| About this task |
Find the line with "Activate the test.md tab" in the data below. Repeat it and every line after it up to the end, exactly, but drop the pictures.

| Provided entries |
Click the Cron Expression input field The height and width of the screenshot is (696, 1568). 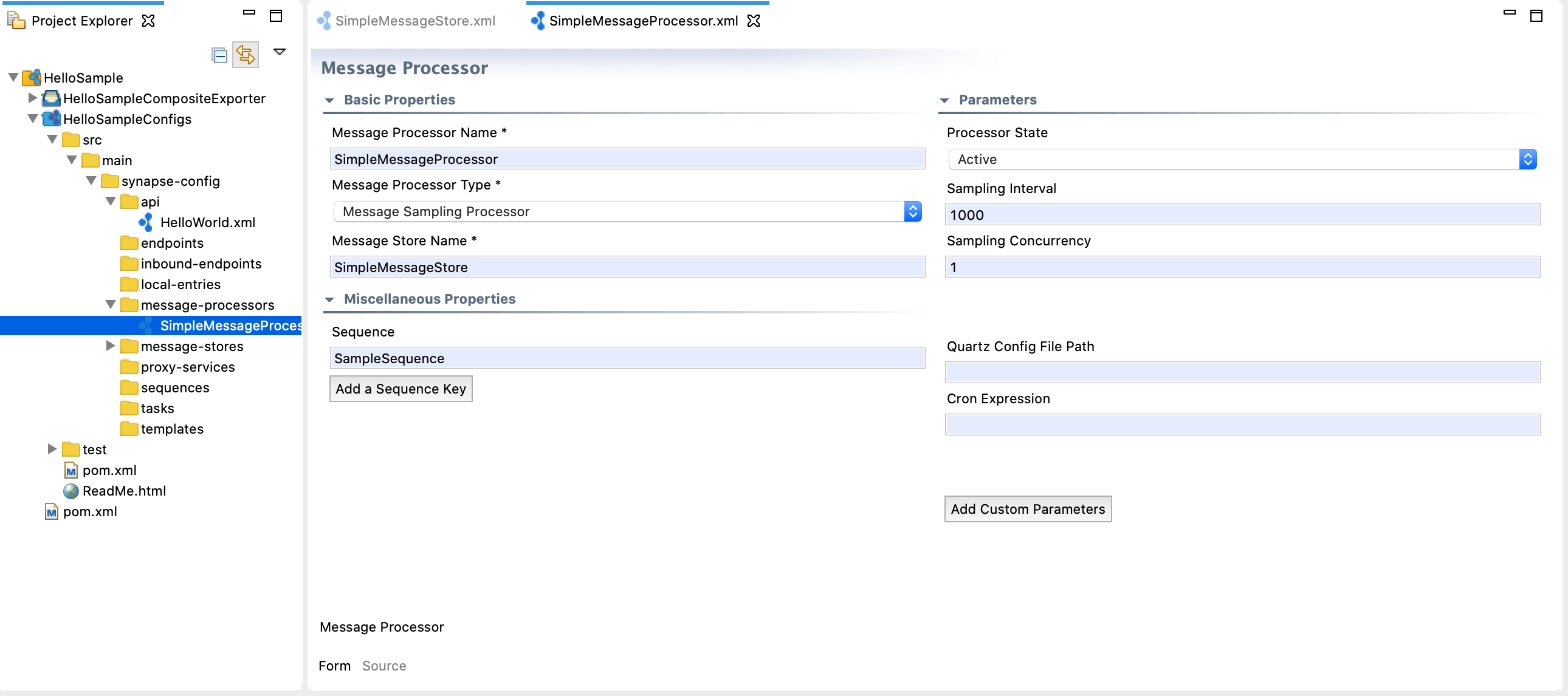(x=1242, y=425)
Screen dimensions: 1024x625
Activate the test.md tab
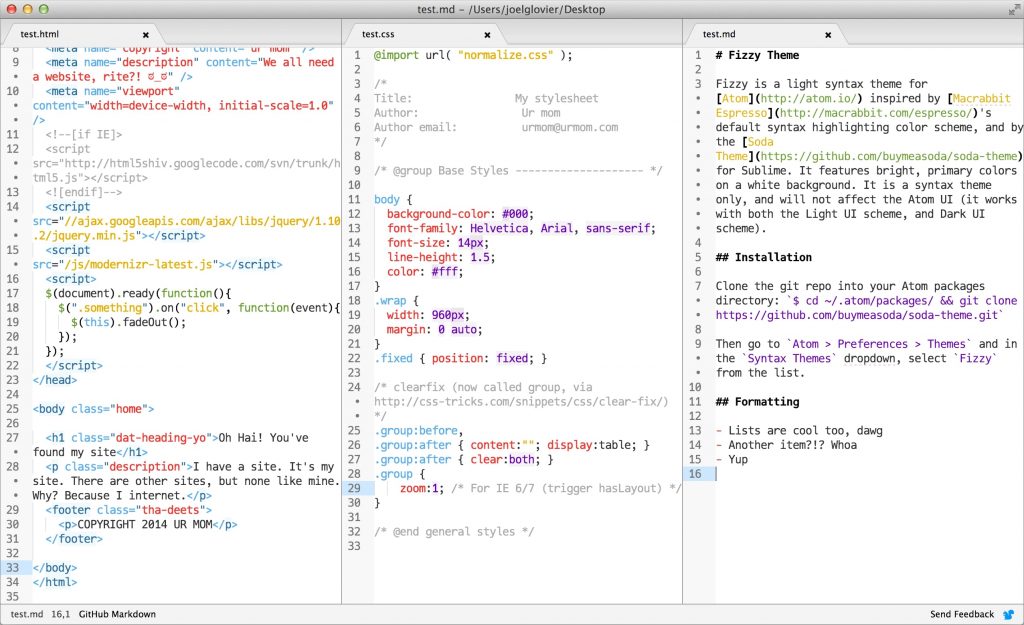[x=718, y=34]
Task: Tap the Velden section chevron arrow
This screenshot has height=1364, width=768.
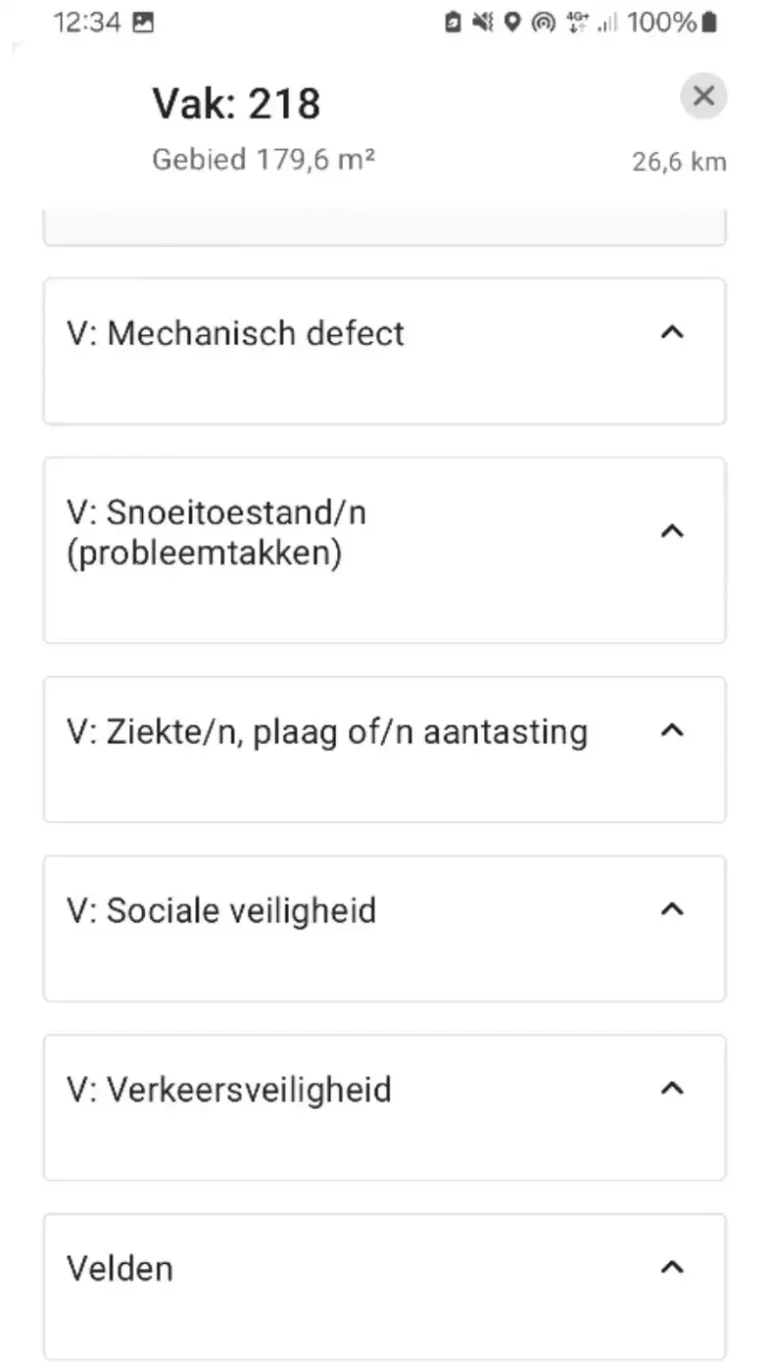Action: click(673, 1268)

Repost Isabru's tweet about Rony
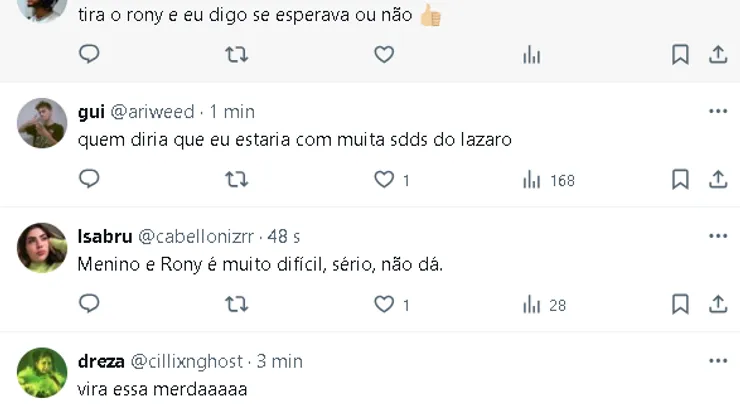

| Answer section |
Activate the test.md tab
[x=718, y=34]
Task: Tap the Velden section chevron arrow
This screenshot has height=1364, width=768.
Action: click(673, 1268)

Repost Isabru's tweet about Rony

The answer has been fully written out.